By Andre Troskie, EMEA Field CISO, Veeam
The financial service industry is no stranger to stringent regulation. Unlike other sectors that have scrambled to comply with legislation such as NIS2, FS organizations are comparatively pretty diligent when it comes to data resilience and cybersecurity. Having operated under some of the strictest regulatory standards for some time, for most, DORA compliance should be manageable – for internal operations that is.
Despite the confidence that many FS organizations likely have in their ability to comply with DORA audits and reporting, they can’t afford to take their eyes off the ball. DORA compliance extends beyond internal procedures, covering third-party service providers as well. It’s here where most organizations risk tripping up in the initial stages of DORA enforcement. With consequences ranging from significant fines to brand and reputational damage, it’s an issue that organizations can’t afford to overlook.
Well prepared?
Unlike other sectors that also have to comply with NIS2, financial services organizations by necessity are typically further ahead of the curve when it comes to regulatory compliance. For many, DORA’s requirements will have been about building on (and proving) the strength of the foundations already in place. The main focus on DORA for financial services will likely instead be on operational resilience testing, ensuring internal awareness of different scenarios and their risk impacts.
Most financial institutions and banks will have felt confident in their scenario-based testing and, by extension, their compliance with DORA when the deadline passed this January. And if the scope of DORA didn’t cover beyond internal organization compliance, they would be right. Unfortunately for most, DORA extends to cover all of an organization’s third parties and supply chains – creating the risk of a pretty large potential blindspot.
Time to put the work in
Financial services organizations can do all the work they want ensuring internal compliance to DORA but unless their third-party and supply partners are also compliant, they will fail regardless. And these are no small stakes. According to EY’s Global Third-Party Risk Management Survey, in the US alone, 98% of financial services organizations have partnerships with third-party vendors. Although they may not realize it, third parties are one of the biggest risks to FS organizations when it comes to DORA compliance.
Sadly, there is no quick fix. At the very minimum, every bank and financial institution in every EU Member State that falls under DORA is going to have to renegotiate many Service Level Agreement (SLA) with existing and new third-party partners. Financial services organizations can’t afford to be under any illusions, this will be a necessary but significant piece of work. Cementing DORA compliance as a pre-requisite will be essential for continued DORA compliance but will require collaborative work from across businesses. Security, risk management, and legal teams will all need to band together to pull this off.
DORA’s double-duty for data resilience
Of course, even having DORA compliance confirmed amongst your third-party providers won’t make your organization completely invulnerable to cybersecurity threats. But, it will put you in good stead when it comes to recovering from an attack. After all, regulatory compliance has never equaled complete security. DORA is more of an exercise in operational resilience improvement, which is a key piece of the puzzle for recovery from cyber attacks.
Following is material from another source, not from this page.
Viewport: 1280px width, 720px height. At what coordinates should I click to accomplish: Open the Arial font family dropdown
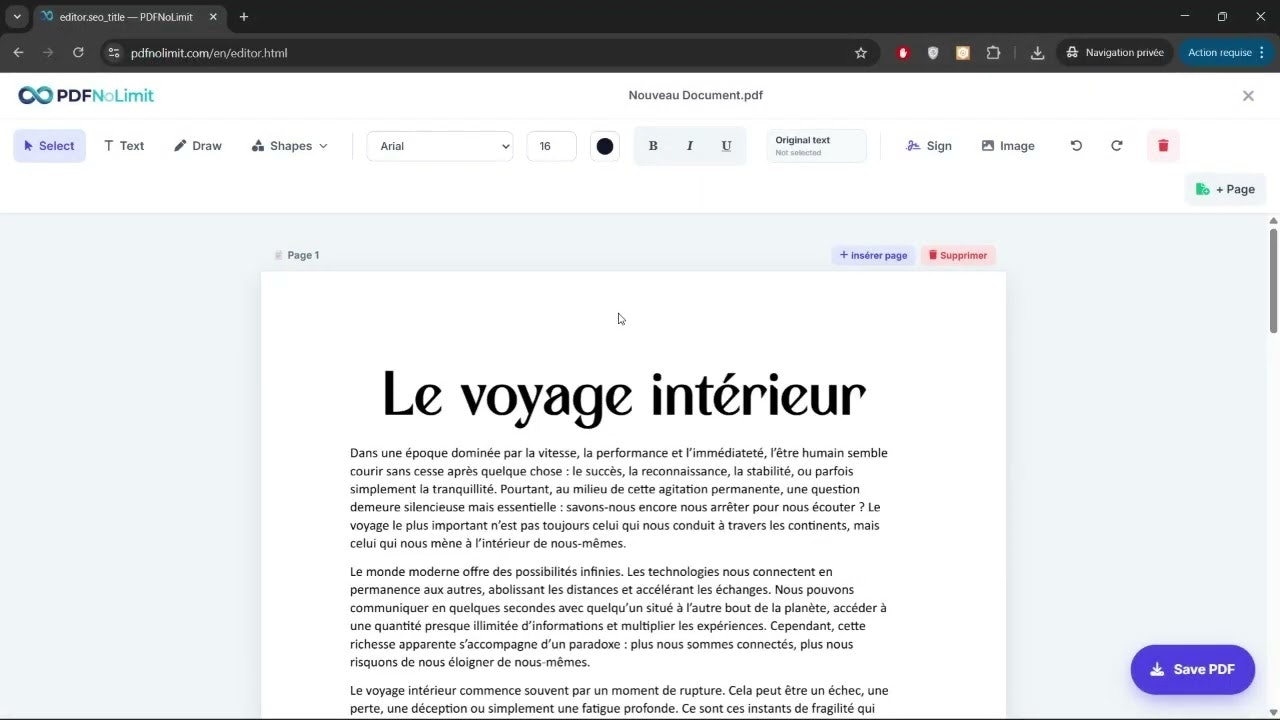coord(440,145)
But this doesn’t mean that compliance should be an afterthought. For financial services organizations to achieve compliance with DORA and secure their third parties, they’ll need to dedicate around-the-clock attention. It’s not a one-and-done deal, it will be a reiterative and continual process to achieve compliance consistently across all providers. That is if they want to avoid the chaos that 11,000 Starbucks stores dealt with when their third-party cloud provider was taken out by a ransomware attack last winter.
Sure, it’ll require a significant amount of resources to completely map out all of your third-party providers and introduce those contractual safeguards, but it’ll serve double duty. Not only will you ensure compliance, but you’ll also cement robust data resilience as a backbone of your organization’s incident response plans. Last year alone, the cost of downtime for financial services organizations was $152 million. So, if the worst does happen, you’ll want to be able to bounce back as quickly as possible or face adding to that number this year.
There are of course other benefits to compliance, primarily the avoidance of any consequences. DORA in particular comes hand in hand with European Supervisory Authorities (ESAs) that will regularly check for compliance and hand down any relevant repercussions. For financial services, if their external critical software providers don’t comply in time, they could face anything from a fine of 2% of their annual turnover to criminal charges.
So yes, DORA compliance can’t bulletproof you against every threat out there, but being able to prove that everything is in place and that it all works within the defined time frames, will set you up to recover as swiftly as possible from cyberattacks. And, perhaps more prudently, it’ll prevent you from incurring any of the severe consequences attached to non-compliance. Organizations need to step it up a notch when it comes to DORA compliance and, most importantly, ensure their third parties are along for the ride.